Barney and the Blue Note successfully introduced a literary dimension. Barney and the Blue Note has a narrative complexity that exceeds that of most comics. Rather than foregrounding physical actions, it deals with the repercussions of such actions on the subject. The hero has exceptional psychological depth. Paringaux's texts, written in literate French or English, have more space to develop than balloons permit; literary devices abound, notably metaphors. Like much literature, Barney and the Blue Note probes the mind's innermost workings: it emulates the actions of the memory.

 

Finally, Barney and the Blue Note brought a new mythological hero into the comic strip's pantheon. Barney is more comparable to Tintin than to Tarzan or to Superman: as his world is drawn with documented realism, readers are encouraged to accept that he existed. But Barney is no embodiment of triumphant goodness: he is a half-forgotten junky, who is no more. Moreover as Barney is dead, readers must effect his passage into mythology: we assemble Barney's shattered life into a rise and fall; in so doing, we refashion an Orphic archetype from the detritus of memory. Barney dies three times during the story, but Barney is resurrected ad infinitum as a myth.



Notes
1. Loustal was interviewed by the author in Paris on May 15, 2004. All following quotations from Loustal come from this interview unless otherwise stated.

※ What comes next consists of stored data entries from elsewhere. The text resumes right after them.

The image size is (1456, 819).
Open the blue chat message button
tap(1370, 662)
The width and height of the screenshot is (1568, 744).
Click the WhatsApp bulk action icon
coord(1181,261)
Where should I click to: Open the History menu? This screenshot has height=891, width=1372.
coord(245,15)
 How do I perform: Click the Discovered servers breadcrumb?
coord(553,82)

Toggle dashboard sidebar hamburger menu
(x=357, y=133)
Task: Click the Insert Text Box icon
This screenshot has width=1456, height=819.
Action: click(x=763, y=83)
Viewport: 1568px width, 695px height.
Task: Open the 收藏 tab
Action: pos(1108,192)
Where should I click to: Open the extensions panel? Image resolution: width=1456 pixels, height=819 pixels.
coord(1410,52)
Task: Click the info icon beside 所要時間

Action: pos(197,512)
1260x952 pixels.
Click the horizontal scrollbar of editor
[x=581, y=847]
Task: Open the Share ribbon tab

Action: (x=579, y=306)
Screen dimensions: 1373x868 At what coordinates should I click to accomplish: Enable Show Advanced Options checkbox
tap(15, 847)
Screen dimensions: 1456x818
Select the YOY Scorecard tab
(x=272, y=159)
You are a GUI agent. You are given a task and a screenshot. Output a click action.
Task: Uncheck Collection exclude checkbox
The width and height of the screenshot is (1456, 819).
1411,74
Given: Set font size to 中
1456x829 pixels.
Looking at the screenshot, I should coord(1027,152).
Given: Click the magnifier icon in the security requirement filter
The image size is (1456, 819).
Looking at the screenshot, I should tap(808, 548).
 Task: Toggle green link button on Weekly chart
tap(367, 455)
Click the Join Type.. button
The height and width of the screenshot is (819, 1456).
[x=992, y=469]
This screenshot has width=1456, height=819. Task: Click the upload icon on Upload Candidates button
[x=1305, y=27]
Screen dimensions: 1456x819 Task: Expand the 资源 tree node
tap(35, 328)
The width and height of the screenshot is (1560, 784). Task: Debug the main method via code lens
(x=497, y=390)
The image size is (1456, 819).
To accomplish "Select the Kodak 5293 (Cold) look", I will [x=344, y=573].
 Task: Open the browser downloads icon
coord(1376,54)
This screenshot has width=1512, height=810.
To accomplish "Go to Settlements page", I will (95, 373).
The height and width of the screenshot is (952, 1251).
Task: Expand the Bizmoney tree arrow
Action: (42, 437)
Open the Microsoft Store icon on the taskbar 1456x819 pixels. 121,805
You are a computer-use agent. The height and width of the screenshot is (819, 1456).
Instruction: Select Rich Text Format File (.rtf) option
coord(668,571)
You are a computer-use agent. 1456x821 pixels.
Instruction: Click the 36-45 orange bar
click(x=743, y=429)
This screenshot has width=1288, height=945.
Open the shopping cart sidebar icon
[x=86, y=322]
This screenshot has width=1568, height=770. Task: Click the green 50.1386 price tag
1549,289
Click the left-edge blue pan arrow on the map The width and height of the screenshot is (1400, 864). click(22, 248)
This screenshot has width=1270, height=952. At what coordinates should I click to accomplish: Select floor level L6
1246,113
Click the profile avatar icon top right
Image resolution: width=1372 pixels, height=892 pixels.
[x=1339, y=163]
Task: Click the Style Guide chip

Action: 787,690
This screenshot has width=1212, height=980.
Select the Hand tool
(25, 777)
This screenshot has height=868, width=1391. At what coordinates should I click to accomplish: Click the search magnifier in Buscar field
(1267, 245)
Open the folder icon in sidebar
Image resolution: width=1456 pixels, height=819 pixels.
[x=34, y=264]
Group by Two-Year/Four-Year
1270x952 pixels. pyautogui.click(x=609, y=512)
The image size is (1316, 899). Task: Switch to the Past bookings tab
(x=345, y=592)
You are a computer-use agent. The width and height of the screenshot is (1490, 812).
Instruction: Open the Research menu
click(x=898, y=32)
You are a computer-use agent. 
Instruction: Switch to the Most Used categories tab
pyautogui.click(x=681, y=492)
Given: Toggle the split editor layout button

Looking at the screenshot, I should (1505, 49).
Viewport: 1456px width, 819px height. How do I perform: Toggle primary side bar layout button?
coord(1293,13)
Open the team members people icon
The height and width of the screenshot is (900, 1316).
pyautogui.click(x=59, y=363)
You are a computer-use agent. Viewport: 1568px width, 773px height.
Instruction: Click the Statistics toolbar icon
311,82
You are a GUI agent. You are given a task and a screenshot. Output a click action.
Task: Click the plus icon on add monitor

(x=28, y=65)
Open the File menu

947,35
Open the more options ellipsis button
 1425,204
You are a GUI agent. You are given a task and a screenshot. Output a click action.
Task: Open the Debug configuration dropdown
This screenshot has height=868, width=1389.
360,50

2. Translated by the author: The original reads "On y trouve un peu de Chet Baker et du mythe du jazzman
3. For more on the French and American publishing histories of these strips, as well as chose of other strips discussed below, see Gaumer and Moliterni.
4. Translated by the author. The original reads "La tentative de reconstituer des événements happés par le temps, généralement ensevelis dans le passé, la quête de l'origine qui animent et sillonnent les oeuvres de M. Duras impliquent le rituel [...] le mythe et le rite se trouvent, dans les films et les romans de ('auteur, dans une corrélation étroite et indéfectible."
5. Translated by the author. The original reads "Ce décalage vice [. ..] à dénaturer la représentation et à décourager chez le spectateur toute volonté d'attribuer aux objets, aux personnages produits sur l'écran, une valeur illustrative. Ces éléments doivent être pers:us comme les reflets, les traces qui persistent d'un récit complètement enfoui dans la mémoire."